If I have one hobby that I never pass up on the weekend, its going a pulgear (flea marketing). We do have several in Laredo: Guadalupe Heights Pulga, Pulga 359, Pulga en Park Street and Pulga La Blanca. However, at a recent trip to Pulga 359 I was surprised to see so many vacant spots. It was on a fair weathered Saturday morning and so many stalls were closed.

I had heard talk that the old pulga on 359 was being shut down, some might say relocated and it seems like that is truly happening. UISD is opening up a middle school just blocks away from this eye sore. Many vendors have already fled to the new pulga down the road, with its broad open spaces and clean facilities, it is light years ahead of the old one but without the vintage old merchandise found at the old 359 pulga.

Which makes me think, why are our local Laredo pulgas in odd locations.? One is near the city landfill and other adjacent to a headquarters for teen hoodlums. I guess this makes shopping fun and keeps us on our toes.
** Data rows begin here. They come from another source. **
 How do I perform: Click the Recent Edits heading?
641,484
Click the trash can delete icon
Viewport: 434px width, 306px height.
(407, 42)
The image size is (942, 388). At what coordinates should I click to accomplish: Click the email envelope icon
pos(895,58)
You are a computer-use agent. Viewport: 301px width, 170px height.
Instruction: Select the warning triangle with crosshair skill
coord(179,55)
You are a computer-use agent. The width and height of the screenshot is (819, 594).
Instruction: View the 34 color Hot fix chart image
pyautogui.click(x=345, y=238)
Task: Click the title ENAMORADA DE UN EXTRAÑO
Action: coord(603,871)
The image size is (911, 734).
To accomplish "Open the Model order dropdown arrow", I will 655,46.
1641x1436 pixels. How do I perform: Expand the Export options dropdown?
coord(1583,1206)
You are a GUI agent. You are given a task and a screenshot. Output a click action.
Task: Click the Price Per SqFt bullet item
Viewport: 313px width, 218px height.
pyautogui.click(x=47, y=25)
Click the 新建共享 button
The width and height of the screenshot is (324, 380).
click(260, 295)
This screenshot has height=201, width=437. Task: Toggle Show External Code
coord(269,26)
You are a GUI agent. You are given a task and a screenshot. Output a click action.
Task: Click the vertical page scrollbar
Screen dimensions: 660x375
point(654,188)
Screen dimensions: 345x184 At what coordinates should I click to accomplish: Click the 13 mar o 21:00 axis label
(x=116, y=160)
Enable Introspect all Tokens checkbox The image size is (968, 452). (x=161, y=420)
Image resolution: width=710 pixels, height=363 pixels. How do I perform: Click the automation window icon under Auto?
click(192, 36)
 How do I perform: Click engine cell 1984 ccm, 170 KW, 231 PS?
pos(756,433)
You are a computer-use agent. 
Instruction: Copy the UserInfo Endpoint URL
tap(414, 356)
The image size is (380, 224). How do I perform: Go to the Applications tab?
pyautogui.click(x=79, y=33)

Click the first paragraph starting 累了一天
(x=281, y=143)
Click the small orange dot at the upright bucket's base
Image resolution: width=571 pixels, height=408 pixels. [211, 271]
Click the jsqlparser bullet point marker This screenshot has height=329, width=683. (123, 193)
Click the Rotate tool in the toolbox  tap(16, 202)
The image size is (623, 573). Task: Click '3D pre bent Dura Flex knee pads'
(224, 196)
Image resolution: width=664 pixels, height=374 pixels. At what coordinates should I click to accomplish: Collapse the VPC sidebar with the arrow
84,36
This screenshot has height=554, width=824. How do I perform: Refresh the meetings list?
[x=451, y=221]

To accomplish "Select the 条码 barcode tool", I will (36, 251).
Thursday, January 18, 2018

2018 in full effect!

If you noticed, I upgrade from 2.0 to 3.0. Why you might ask? Is there better writing? Did the posts become more intriguing and the journalism stepped up a notch? Are the updates finally arriving on a semi-regular basis? I do hope its a small portion of all three and it should reflect in the upcoming weeks.

It is a new year and 2017 was brutal for me with the loss of Mami Chulas and Halloway Bakery hitting especially hard. However, new places are here to replace these cherished institutions.

One place I have quickly learned to love is the Laredo Outlets. I'm not a fan of Mall del Norte, but the outdoor atmosphere and easy parking make the outlets a fun shopping experience for me (not a paid endorsement). I have found myself going back there for several purchases recently and the decent prices make it my worthwhile.


Unfortunately, many of the stores surrounding the outlets are vacant, probably due to risings rent costs. I love going downtown and to stores besides the outlets and slowly I see many locals also giving downtown another look that has long been forgotten.


Monday, October 23, 2017

We hate it when our friends become successful

To steal a line from Morrissey, I could just go lay down on the woods and die every time I see an old classmate / relative or acquaintance blowing up and getting more recognition that they deserve. It sounds selfish and trivial, but everywhere I turn these days, I see old foes surpassing me and leaving me alone and abandoned, like a tattered hat on the dance floor of El Gastronomico.

I sure do hate that my friends are becoming so damn successful. Even though my seething anger will eventually turn to  actual happiness for their achievements, I feel a great displeasure at almost reaching 40 and stuck in a huge rut of nothingness. I see neighbors and ex-friends, girlfriends and ex-wives thriving in their business or careers. And here I am, quoting bad Moz songs and feeling like Hebbronville, TX: distant, forgotten and inconsequential. 

That same feeling reflects my attitude toward Laredo. Lately, so many wonderful things have been occurring, growth spurting out at all sides. Yet, I feel very jealous at some of Laredo's "success", so much so that it might be time to put to bed that tired line-'There is nothing to do in Laredo- to an eternal sleep.

Family entertainment, night venues, culture and literary centers are being opened at faster rates that I ever remember. Not that I'm a reader or literary in a sense, but, still, it's cool to have that option.

Thought I must say, that sense of jealousy does creep up. "The Laredo that I used to know," sleepy and content with just being itself is being lost to a brand new Laredo. I'm not so certain what this new Laredo encompasses, not at all. But at least its suffice to know its becoming successful. I can deal with my self-pity at a later date.